Waktu menunjukkan pukul 22.57. Saya merasa lelah sekali malam ini. Siang kehujanan, sore badminton, malam tiba-tiba harus mengerjakan banyak pekerjaan. Kepala terasa berat, mata sudah mulai mendrip-mendrip, dan tentu saja badan saya sedang pegal-pegalnya.
Sedangkan saya belum menulis apapun hari ini. Sebenarnya ini bukan masalah bagi saya. Saya masih bisa menulis esok hari. Tapi, jiwa kecil saya berontak seakan berkata, “kamu harus nulis dulu, sekali menunda, kamu nanti pasti terlena!”
Memang benar, saya adalah seorang penunda yang sangat ahli. Saya bisa menunda apapun yang sifatnya tidak mendesak sampai entah kapan. Kadang terealisasi, kadang ya tidak.
Saya mengakui bahwa sifat suka menunda ini adalah sifat yang kurang baik. Meskipun begitu, kadang saya merasa beruntung sempat menunda sesuatu. Dalam pekerjaan misalnya, jeda waktu menunda itu kadang bisa membuat saya berpikir lebih matang. Tapi, jika menundanya terlalu lama, biasanya akan lupa dan semua pikiran itu akan menghilang dengan sia-sia.

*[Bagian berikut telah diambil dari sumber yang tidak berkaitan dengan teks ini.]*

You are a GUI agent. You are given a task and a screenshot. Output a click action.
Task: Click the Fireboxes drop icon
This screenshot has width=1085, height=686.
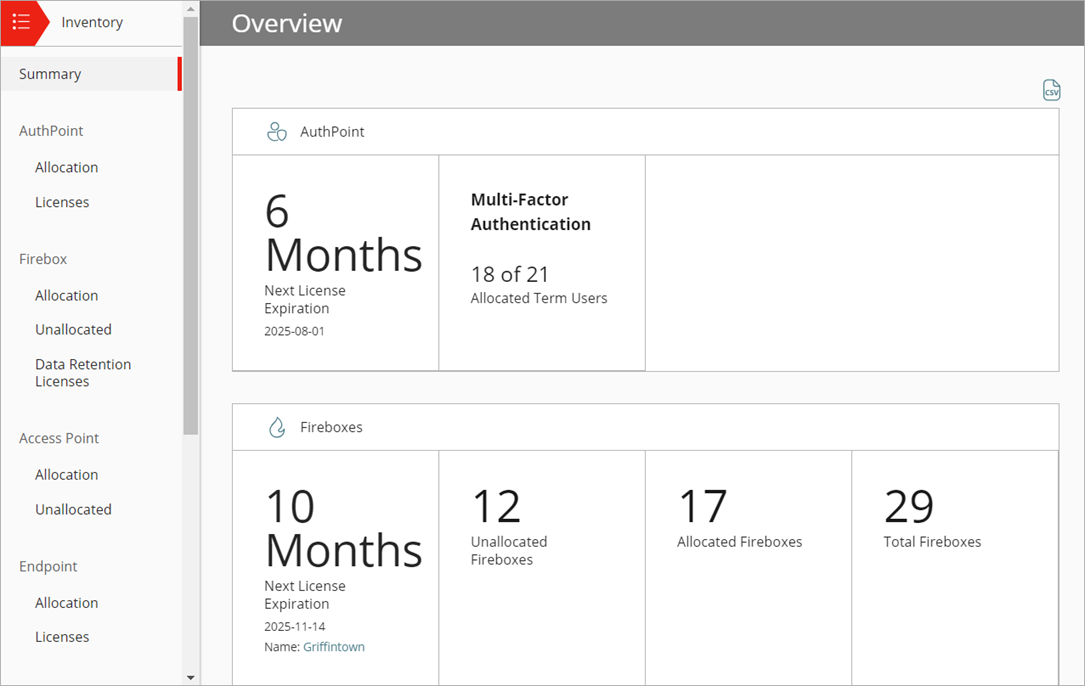(277, 426)
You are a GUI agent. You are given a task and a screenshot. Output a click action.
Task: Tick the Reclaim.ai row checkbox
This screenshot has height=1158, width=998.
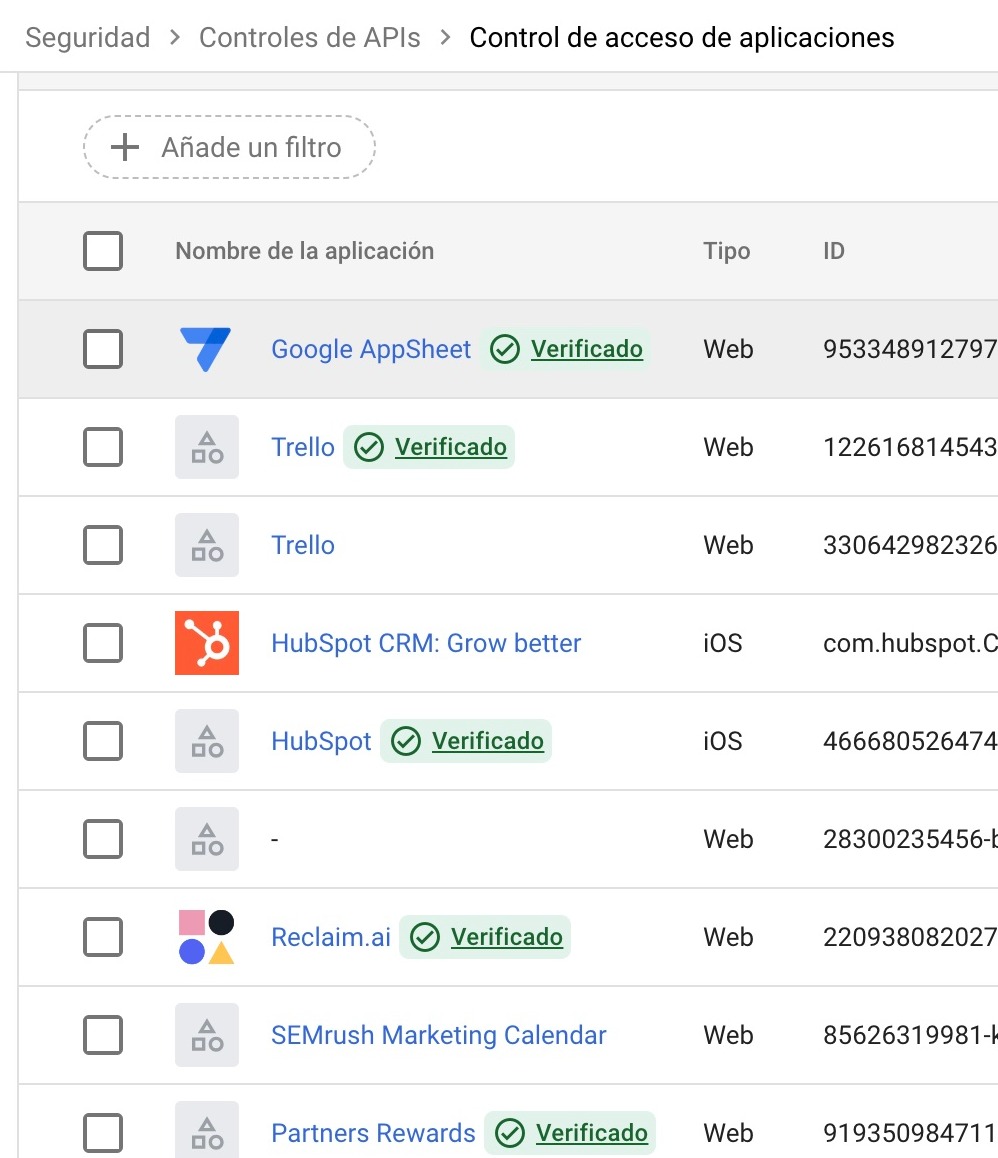(x=103, y=937)
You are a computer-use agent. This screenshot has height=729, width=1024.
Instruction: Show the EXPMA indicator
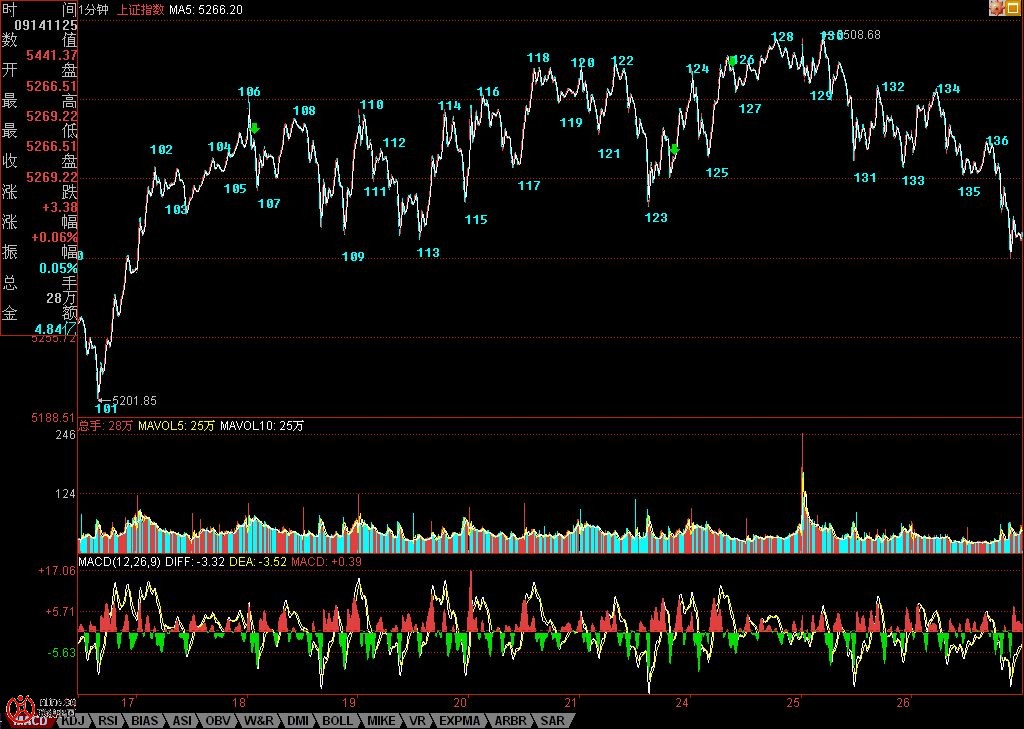pos(460,720)
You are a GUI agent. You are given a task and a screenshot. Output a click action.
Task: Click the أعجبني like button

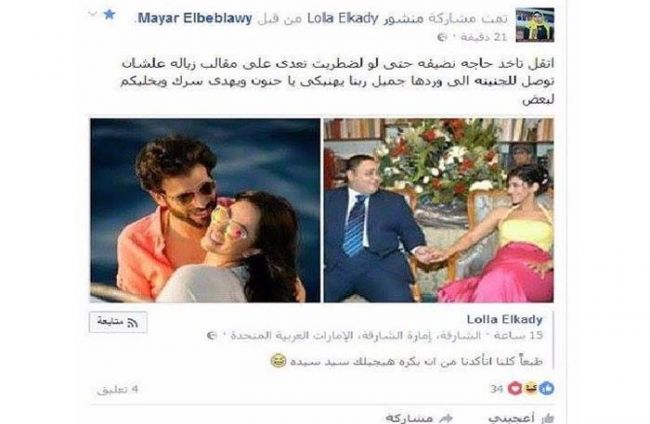click(x=521, y=418)
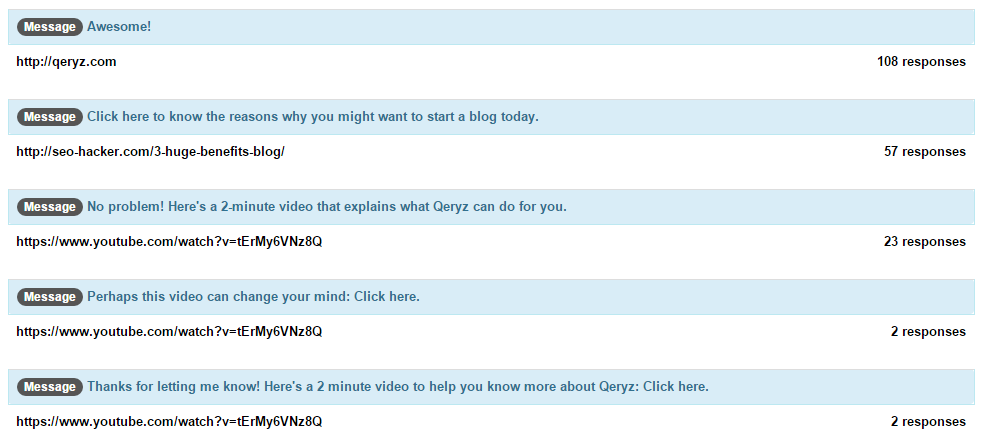Click the Message badge beside the "No problem!" message
Viewport: 982px width, 440px height.
(x=49, y=207)
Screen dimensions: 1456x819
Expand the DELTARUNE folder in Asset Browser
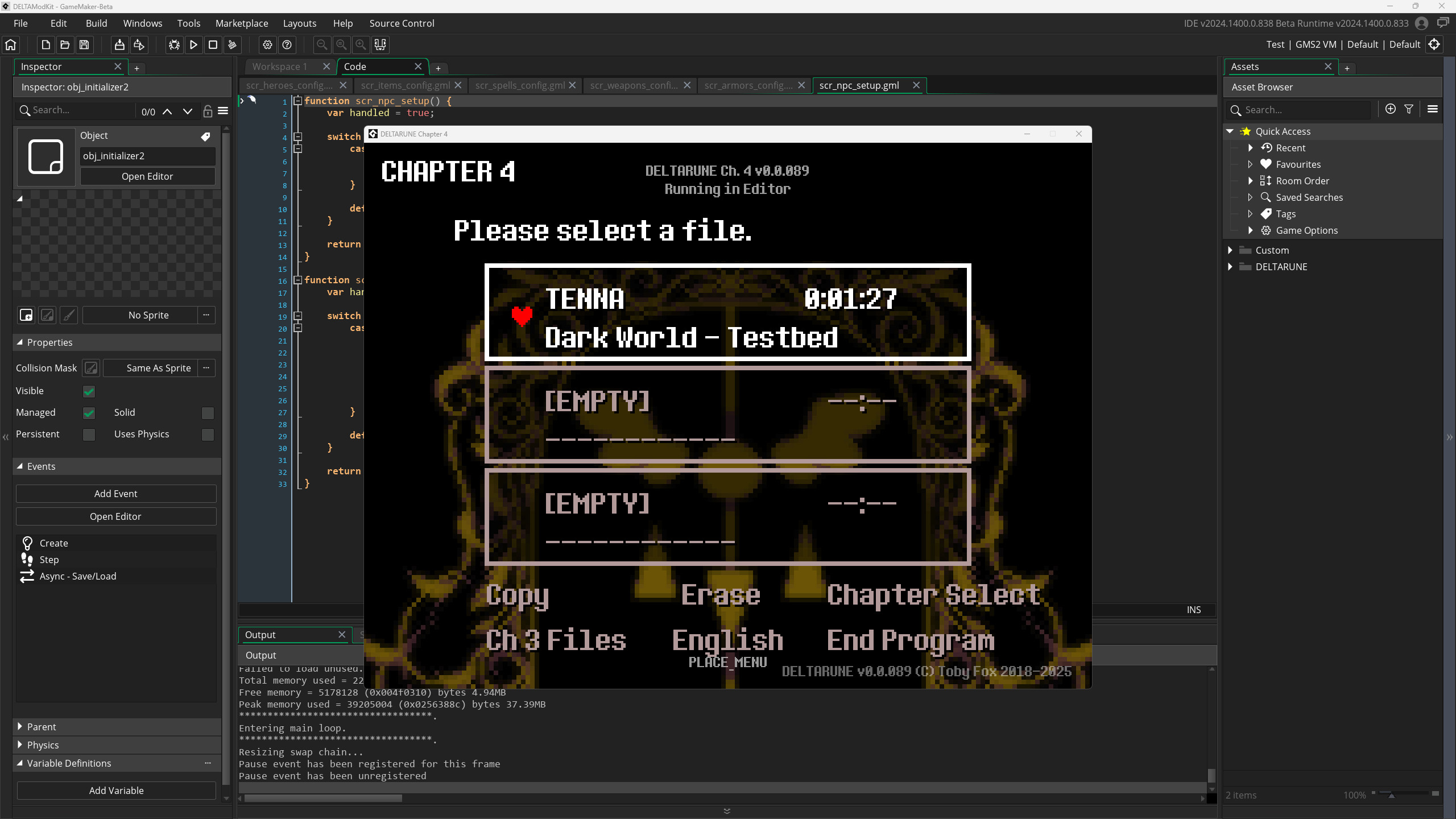(1230, 267)
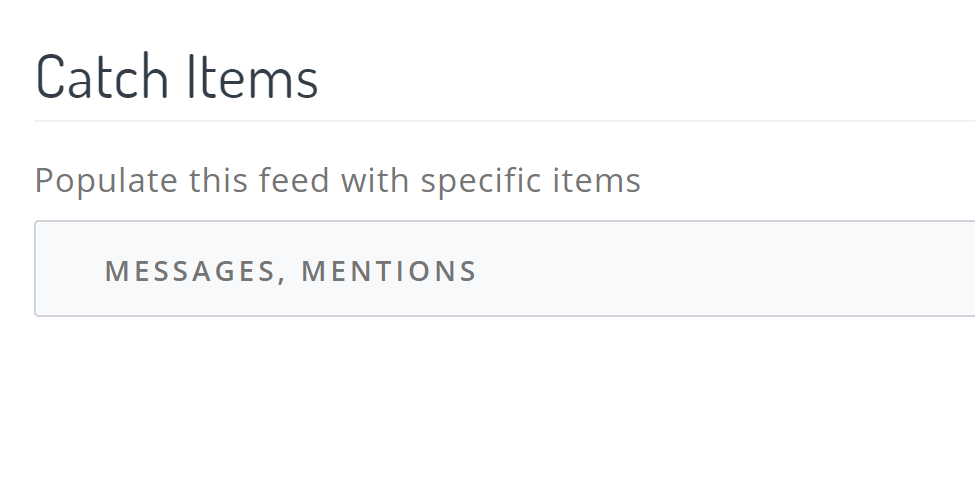Click the Catch Items heading
The width and height of the screenshot is (975, 500).
(x=177, y=78)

Masalahnya, saya lumayan ketagihan menunda. Misalnya ketika sedang ngopi, saya berencana untuk pulang setelah satu jam. Namun, keseringan jadwal itu molor. “Ntar dulu lah sebentar,” kata itu yang sering muncul di benak saya. Sehingga membuat rencana ngopi satu jam menjadi dua jam, tiga jam, sampai lima jam.
Saya membayangkan itu akan terjadi ketika saya mulai menunda untuk tidak menulis dan mempublikasikan tulisan di blog ini. Besok akan begini lagi dan lagi. Sampai kemudian saya akhirnya menulis lagi, dan menundanya lagi.
Setelah 18 menit berlalu, ternyata saya bisa menulis juga. Secara spontan, saya justru bercerita tentang kebiasaan menunda yang sudah sering saya lakukan. Meskipun tulisan ini hanya genep-genep agar saya tidak bolong menulis, mungkin besok-besok bisa saya kembangkan lagi idenya.
Sudahlah, maklumi saja betapa berantakannya tulisan ini. Saya mau mandi, lalu tidur. Besok pagi mruput saya sudah harus berangkat ngajar.